Songze Li, Zun Wang, Gengze Zhou, Jialu Li, Xiangyu Zeng, Limin Wang, Yu Qiao, Qi Wu, Mohit Bansal, Yi Wang
Goal-oriented language-guided navigation requires robust exploration capabilities for agents to navigate to specified goals in unknown environments without step-by-step instructions. Existing methods tend to exclusively utilize shortest-path trajectories, lacking effective exploration priors for prioritizing the success rate. To address the above challenges, we present SID, a goal-oriented language-guided navigation learning approach with Self-Improving Demonstrations. Specifically, SID learns an initial agent on the shortest-path data sampled from environments and then leverages this agent to generate novel exploration trajectories. The novel rollouts provide demonstrations with stronger exploration signals to train a better agent, which in turn produces higher-quality agent demonstrations for the next round of training. We show that this iterative self-improving pipeline readily scales to new environments, and the resulting demonstrations can be transferred across a variety of language-guided navigation tasks, elevating the performance ceiling in diverse goal-oriented navigation. Extensive experiments demonstrate that SID significantly boosts the exploration capabilities and generalization of navigation agents. The resulting agent achieves new state-of-the-art performance on goal-oriented language-guided navigation tasks, including REVERIE, SOON, notably achieving a 50.9% success rate on the unseen validation splits of SOON, surpassing the prior leading approaches by a margin of 13.9%.

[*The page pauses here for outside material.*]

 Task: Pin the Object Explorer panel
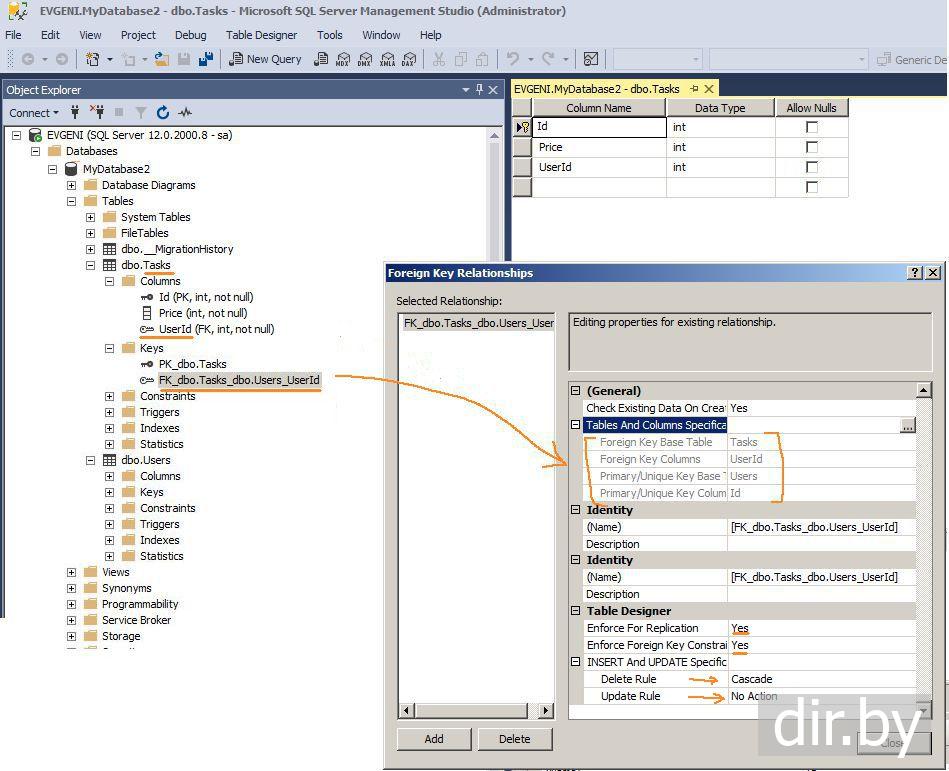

[2025-09-30] We realease the paper for SID-VLN.
[2025-09-22] We realease the code and data for SID-VLN.
We test under the following environment:
- Python 3.8.10
- Pytorch 2.0.0
- CUDA Version 11.7
- 
Install Matterport3D simulators: follow detailed instructions here. We use the latest version instead of v0.1. Here is simplified instructions: git clone [email protected]:peteanderson80/Matterport3DSimulator.git git submodule update --init --recursive sudo apt-get install libjsoncpp-dev libepoxy-dev libglm-dev libosmesa6 libosmesa6-dev libglew-dev libopencv-dev mkdir build && cd build cmake -DEGL_RENDERING=ON .. make -j8 After successful installation, run: cp your_path/Matterport3DSimulator/build/MatterSim.cpython-38-x86_64-linux-gnu.so your_conda_path/envs/sidvln/lib/python3.8/MatterSim.cpython-38-x86_64-linux-gnu.so export PYTHONPATH=your_path/SIDVLN/mapnav:$PYTHONPATH export PYTHONPATH=your_path/Matterport3DSimulator/build:$PYTHONPATH 
- 
Install requirements: conda create --name sidvln python=3.8.10 conda activate sidvln cd SID-VLN pip install -r requirements.txt
We release our final pretrained model and available data here. Details:
Connectivity:
- Connectivity of the navigation graphs.
Data:
- scan_round0_860scan.jsonl– Image goal navigatoin trajectories in 800 HM3D environements.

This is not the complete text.